Inhaltlich werden diese Zielstellungen und Instrumente vsl. auch in das Wohnungspolitische Konzept – Fortschreibung 2023 einfließen.

Im Liegenschaftsamt wurden seitdem die Prozesse „Flächenankauf“ und „Flächentausch“ sowie „Konzeptverfahren“ (VII-DS-04909) zur Weiterveräußerung im Erbbaurecht etabliert. Die Ankäufe von Wohnbauflächen konzentrierten sich vor allem auf Grundstücke der Bundesanstalt für Immobilienaufgaben (BImA), mit Erstzugriffsrecht und Verbilligungsrichtlinie. Weitere Ankäufe von Wohnbauflächen erfolgten in geringem Umfang und im Einzelfall (z.B. für ein Konzeptverfahren oder ein Projekt der LWB). Der Ankauf von bebauten Grundstücken erfolgt im Rahmen der Ausübung des Vorkaufsrechts in Sozialen Erhaltungsgebieten (§ 24 Abs. 1 Nr. 4 BauGB), unter Berücksichtigung der veränderten Rechtslage (BVerwG 4 C 1.20). Bislang wurde auf diesem Weg ein Wohngebäude durch die Stadt Leipzig erworben, weitere Vorkaufsfälle werden – auch zu Gunsten Dritter – im Einzelfall geprüft.

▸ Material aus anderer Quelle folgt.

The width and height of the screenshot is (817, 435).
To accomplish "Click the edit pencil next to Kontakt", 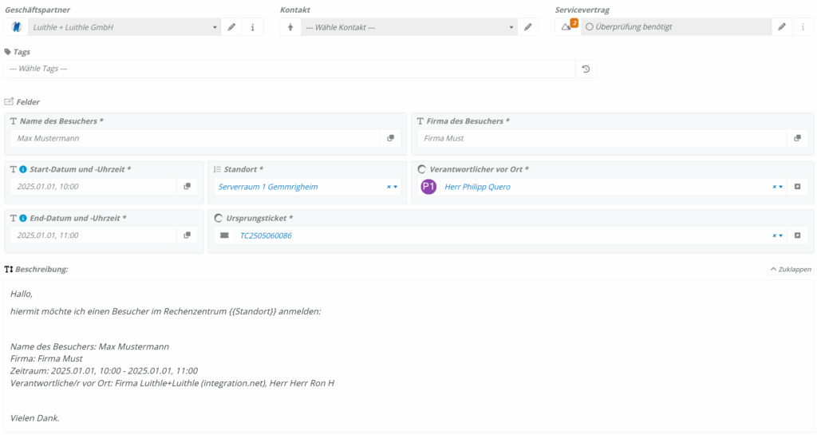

Aktuell sind die personellen und finanziellen Kapazitäten für den Ankauf von Liegenschaften vor allem für kurz- bis mittelfristige Flächenbedarfe für Schulen, Kitas, Verkehrsinfrastruktur, Ausgleichsmaßnahmen u. a. gebunden. Zudem reichen die verfügbaren Mittel für eine Ausweitung des strategischen Grundstückserwerbs von Wohnbauflächen auf dem freien Markt bei weitem nicht aus. Sofern die politischen Prioritätensetzungen angepasst und die notwendigen Haushaltsmittel bereitgestellt werden, könnte der Flächenankauf für kooperative Wohnprojekte oder selbstgenutztes Wohneigentum, auf Grundlage der bestehenden Beschlüsse, ausgeweitet werden.

Die Neueinrichtung einer städtischen Gesellschaft für den Liegenschaftserwerb erscheint nicht zielführend, da die notwendigen Strukturen innerhalb des Liegenschaftsamtes bereits etabliert sind.

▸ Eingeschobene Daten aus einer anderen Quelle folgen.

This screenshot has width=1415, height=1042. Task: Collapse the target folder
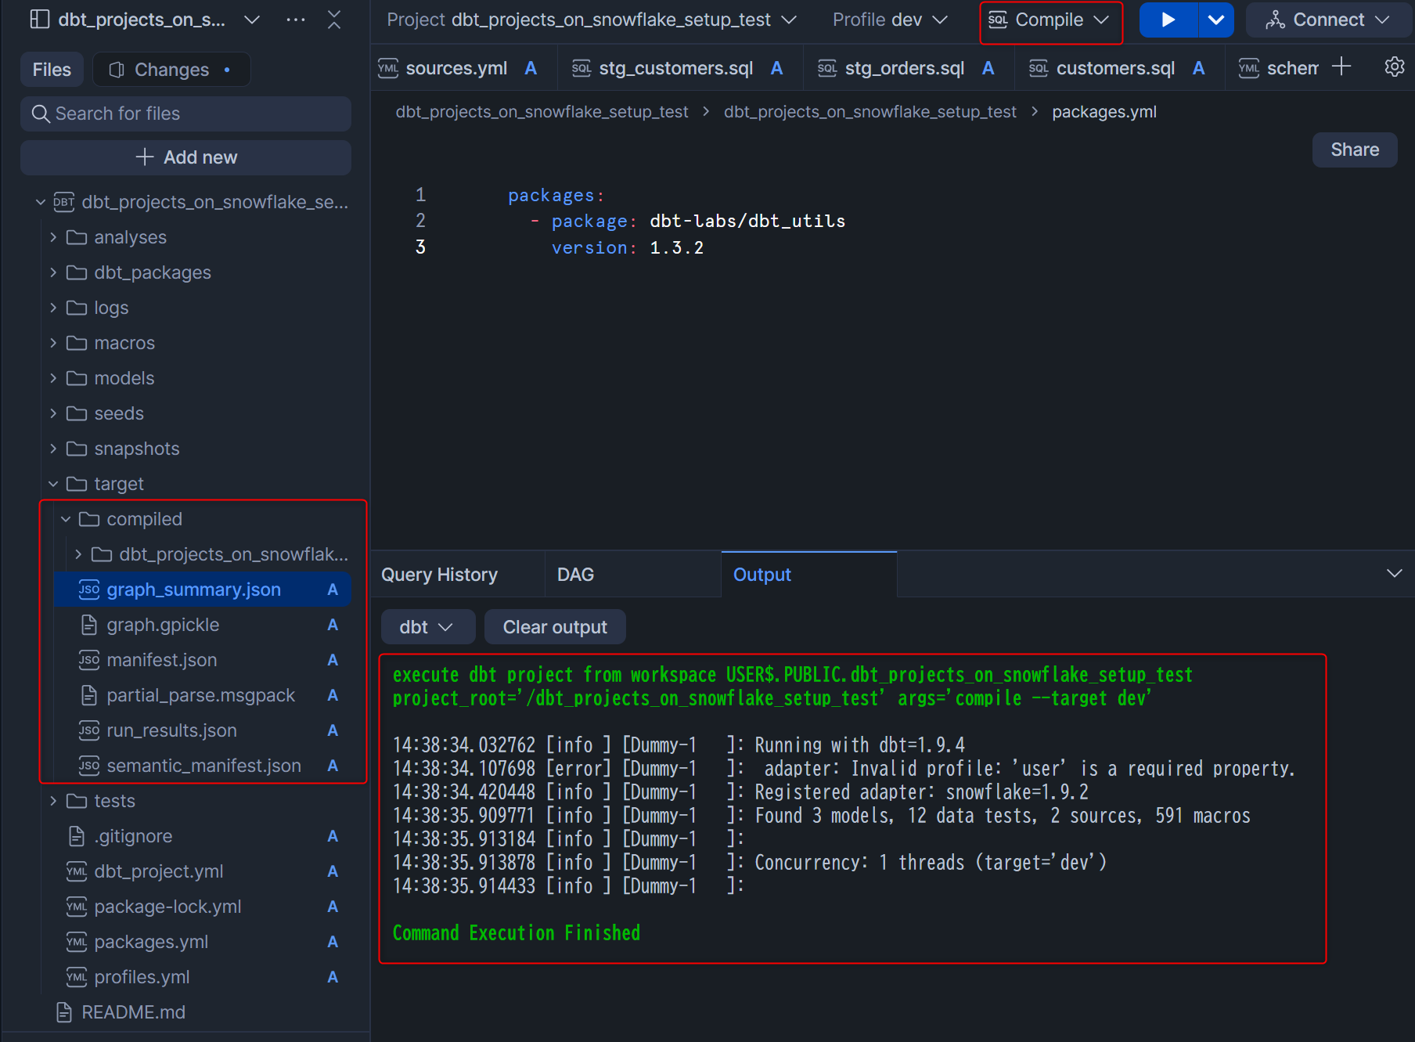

Zu weiteren Unterstützungsmaßnahmen:

Die Bereitstellung kommunaler Flächen und leerstehender Gebäude für kooperatives Bauen und Wohnen erfolgt aktuell im Konzeptverfahren aus dem Liegenschaftsportfolio der Stadt Leipzig sowie der LWB. Es ist davon auszugehen, dass auch die zukünftigen Flächenbedarfe für diese Nutzung aus dem bestehenden Portfolio gedeckt werden können.

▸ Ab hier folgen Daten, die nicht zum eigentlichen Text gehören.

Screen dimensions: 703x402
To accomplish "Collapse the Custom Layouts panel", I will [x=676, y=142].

Die Erfahrungen von Stadt Leipzig und LWB zeigen, dass das Nichtzustandekommen kooperativer Wohnprojekte nicht der mangelnden Flächenbereitstellung, sondern den grundsätzlichen wirtschaftlichen Rahmenbedingungen des Marktes (gestiegene Preise für Rohstoffe, Energie und Bauleistungen sowie zuletzt deutlich gestiegene Bauzinsen) zuzuschreiben sind. Aktuell führen diese Rahmenbedingungen bei Baugruppen zu Kostenmieten, die diese nicht aufbringen können oder möchten. Weiterhin hat sich bei Wohnprojekten herausgestellt, dass die Eigenkapitalausstattung – zumal bei Erbbaurechtsverhältnissen – oftmals nicht den Besicherungserfordernissen der kreditgebenden Banken entspricht.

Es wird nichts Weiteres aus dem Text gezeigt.